Sertse

En mi familia ucraniana, el abuelo Anatoliy brindaba con un peculiar sortilegio:

-Recuerda la cicatriz que tienes en el corazón.

Esta afirmación, en medio de las celebraciones, era un modo poético de evocar que las afrentas permanecen escondidas y de que jamás la historia de un pueblo debe olvidar su pasado.

La herida con el tiempo se afea, asemejándose a una boca mal cosida. Una cicatriz que duele cuando se acerca la nieve y que pica cuando el calor se deja ver a través de la luz de los árboles.

Mi abuelo Anatoliy murió hace años, y mi padre continuó con la herencia de proclamar en cada fiesta el dolor mudo, pero, que sigue más latente que nunca.

La presión mediática vaticinaba un nuevo conflicto y en ese estado de shock, desconocíamos la magnitud del éxodo que íbamos a protagonizar todos. No sólo mi familia, también, los vecinos y  hasta la gente que ni siquiera sabíamos que existía.

Mi abuela, envuelta por el halo de un pañuelo oscuro, se negó a abandonar Kiev, aludiendo que quería morir donde yacían sus ancestros y su amado esposo Anatoliy, el cual, luchó por la libertad de nuestro territorio y nos inculcó que los perjuicios conceden marcas que permanecen ocultas.

Caminar sin descanso, abandonando nuestra vida anterior  y a los que decidieron aguardar el ángel negro del silencio entre los escombros; me sumió en un letargo de tristeza, donde llorar se hacía imposible para proseguir, con todas las fuerzas, una ruta que pronto se transformó en una diáspora hacia la frontera polaca.
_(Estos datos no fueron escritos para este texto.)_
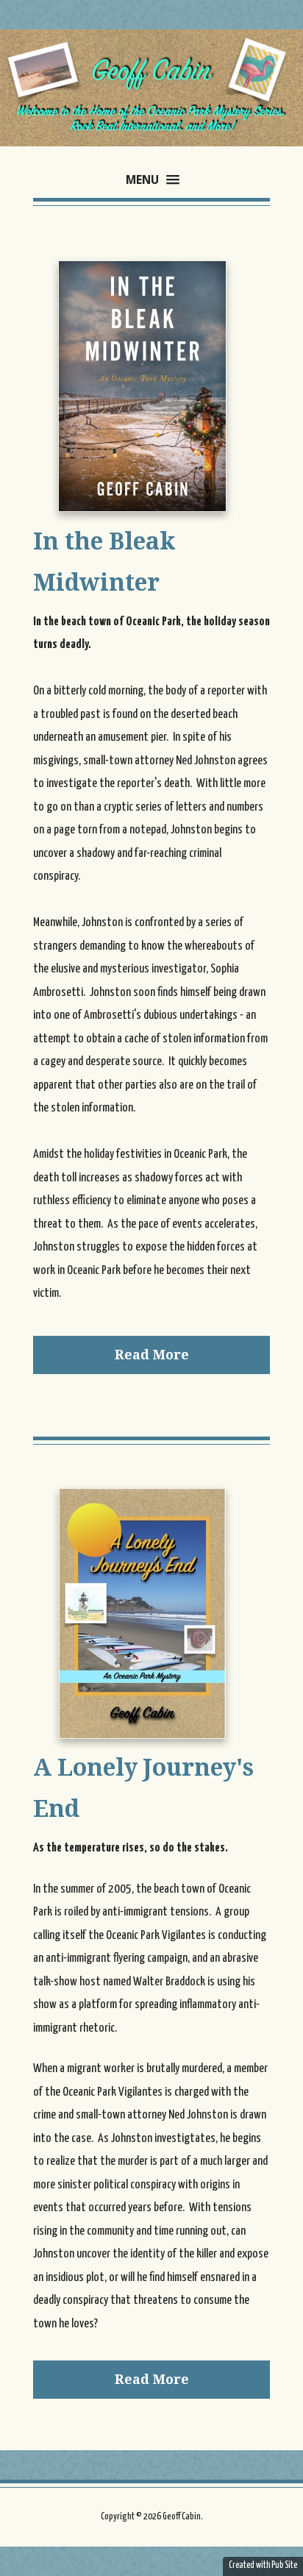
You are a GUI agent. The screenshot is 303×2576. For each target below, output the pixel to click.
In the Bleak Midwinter (104, 562)
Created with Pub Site (263, 2565)
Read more (152, 1354)
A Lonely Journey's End (143, 1788)
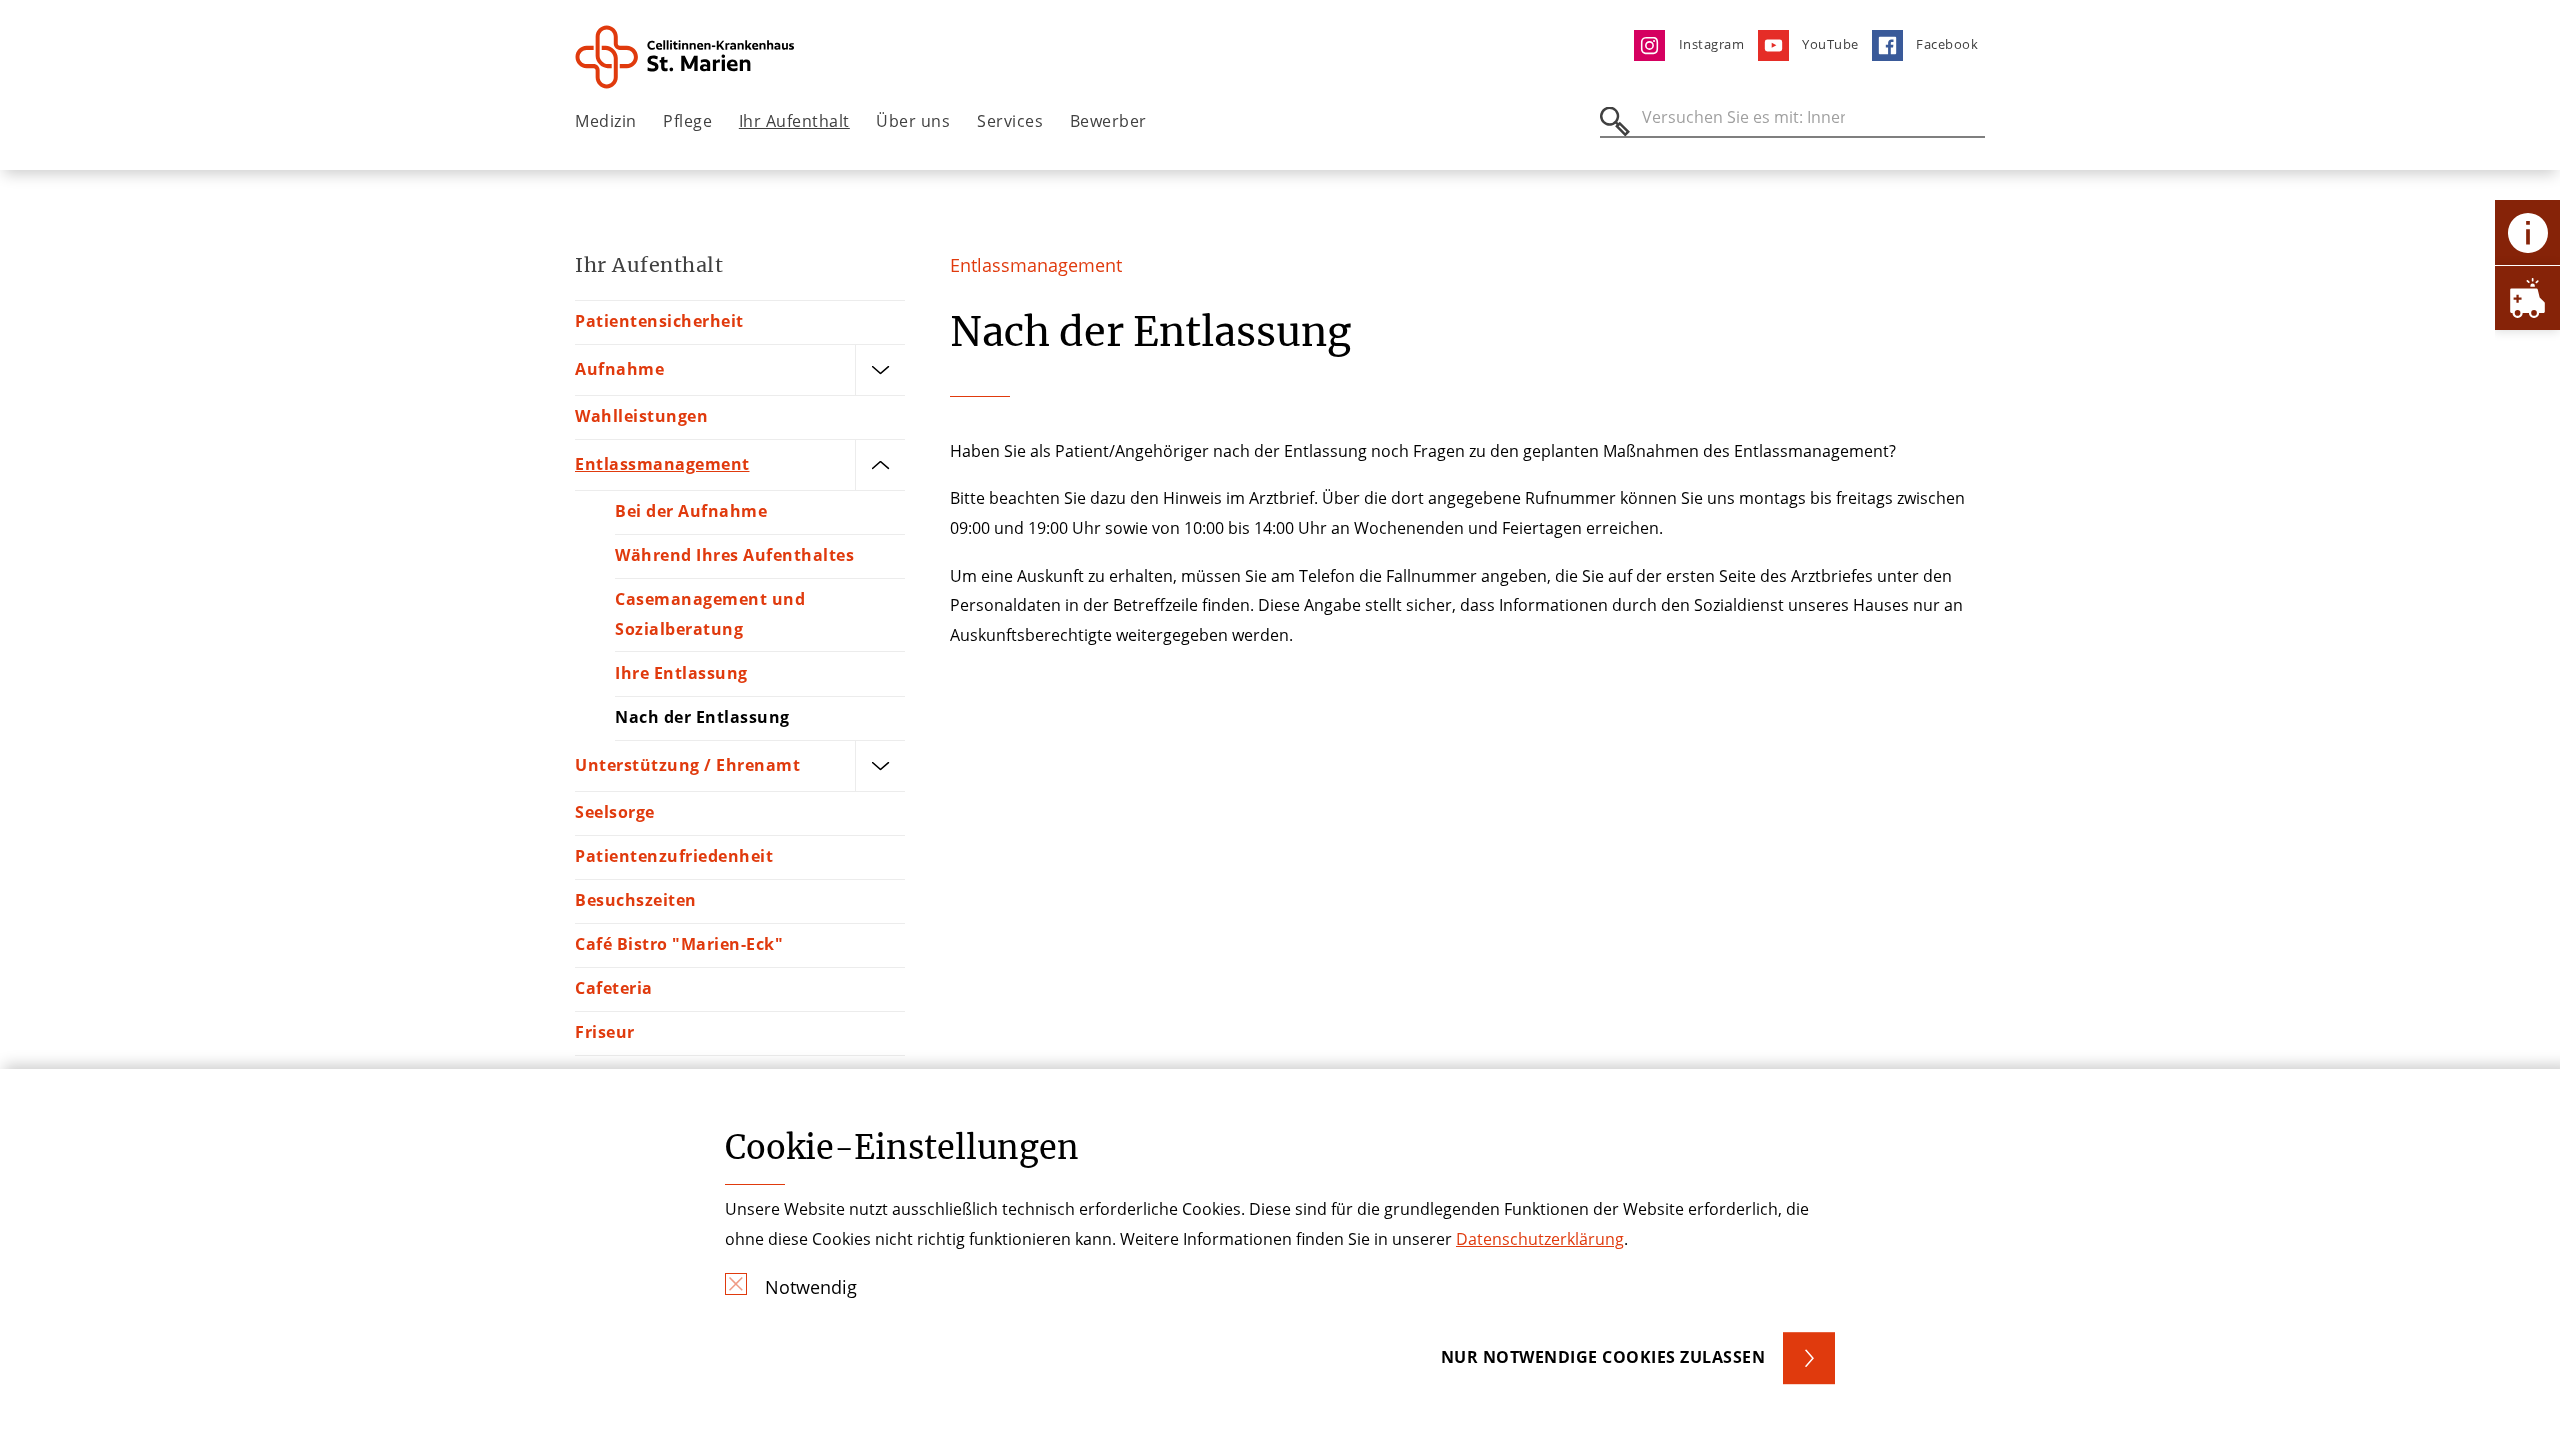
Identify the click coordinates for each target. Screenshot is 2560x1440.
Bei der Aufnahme (691, 511)
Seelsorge (615, 812)
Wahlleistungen (641, 416)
De madrugada, el cielo se iluminaba con un estallido azafrán y los niños anudaban su frío con un manto de desesperación en un mundo que, quizás,  pueda evitar el desastre y se negocia en mesas lacadas de roble y sangre humana.

Ahora, no tenemos ni un techo llamado hogar, y cargar el móvil en medio de un bosque puede resultar una ironía del siglo XXI. Los soldados nos saludan, y algunas mujeres decidieron unirse al frente.

Lo que más se añora es el abrazo, pues, nuestros cuerpos se han quedado gélidos por la incertidumbre que supone huir y no esperar a la muerte como el héroe de una novela, con esta cobardía que te engendra tatuajes subcutáneos, cada vez que el convoy informa la noticia de que Kiev es un vertedero al antojo de los misiles.

A pocos kilómetros para salir de nuestra patria hacia el destino de ninguna parte. Cuando el primer puesto de ayuda humanitaria nos ha servido café, he mirado a mi padre, como un cachorro destetado de su madre, y le he dicho:

-Recuerda la cicatriz que tienes en el corazón.